Les pongo un ejemplo que confirma el porqué de esta reflexión aparentemente pesimista y rancia. Este año se cumplen 30 años de un hecho histórico como fue el encuentro de las dos Esperanzas a causa de la lluvia. Fue algo fortuito, improvisado, irrepetible. O no. Hemos retorcido el calendario y las medidas que nos han ajustado durante siglos de supervivencia para repetirlo. Hemos forzado ese encuentro por decreto, y lo hemos multiplicado por cuatro, o por ocho. La Magna fue historia de Sevilla, pero ya pasó. La consumimos y andamos ávidos de volver a probar el rito de siempre, cuando a la una de la tarde se abran las puertas del Porvenir, y ahora también de San Julián, en el comienzo de todo. Que ya tampoco lo es, porque hay dos jornadas previas extraordinariamente ricas en lo popular y en lo devocional. Y que, a su vez, han comenzado a tener otras vísperas en estos fines de semana con medio centenar de cultos externos y traslados con banda que han opacado al acto central de la Cuaresma, que se ha diluido en el mundanal festero de esta ciudad que cree que le cabe todo, y en realidad ya no le entra nada.

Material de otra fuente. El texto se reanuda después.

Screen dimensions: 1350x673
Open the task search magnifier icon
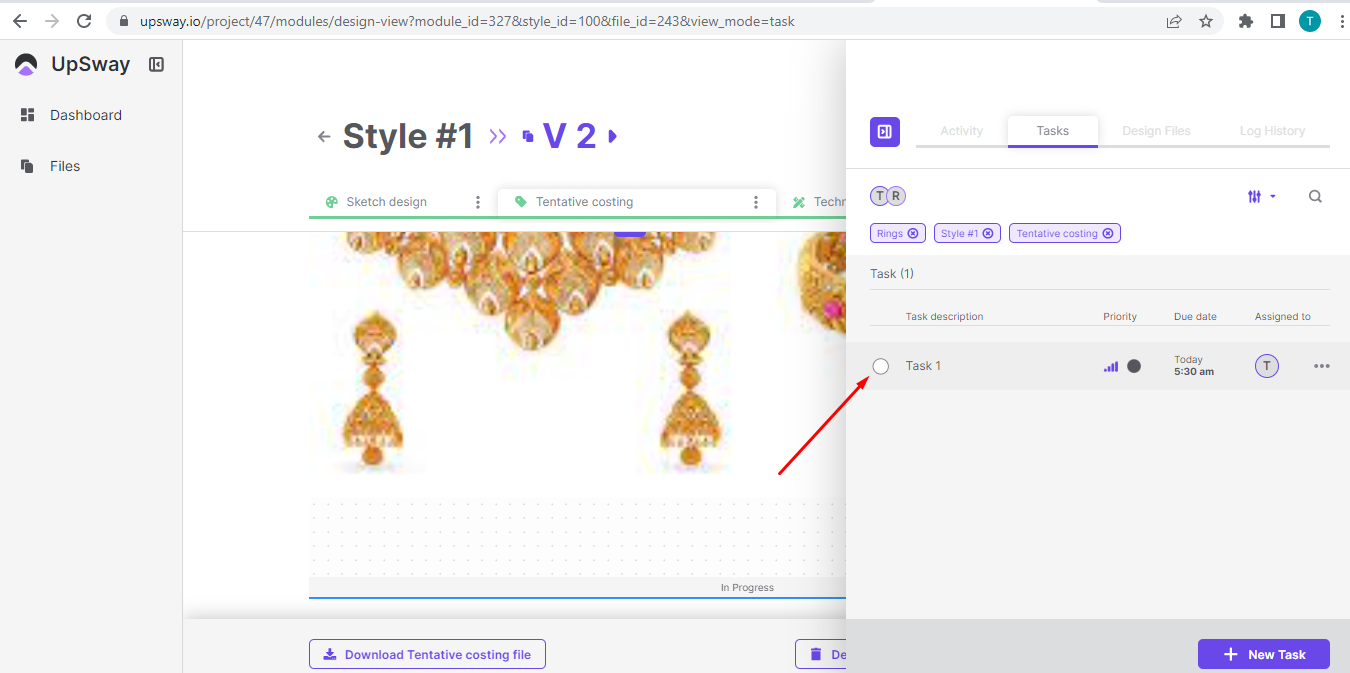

Porque en esta Sevilla desproporcionada, con cofradías de 4.000 y 3.000 nazarenos, también le han metido con calzador procesiones piratas, que así se denominan sin eufemismo alguno. Porque no vienen a cubrir ningún vacío espiritual, sino que fomentan el juego y el manoseo a una Semana Santa a la que le hace falta mirarse hacia dentro y no tanto hacerlo todo hacia afuera. Una fiesta eterna que no morirá nunca, pero que acabaremos legando en tiempo pero sin forma.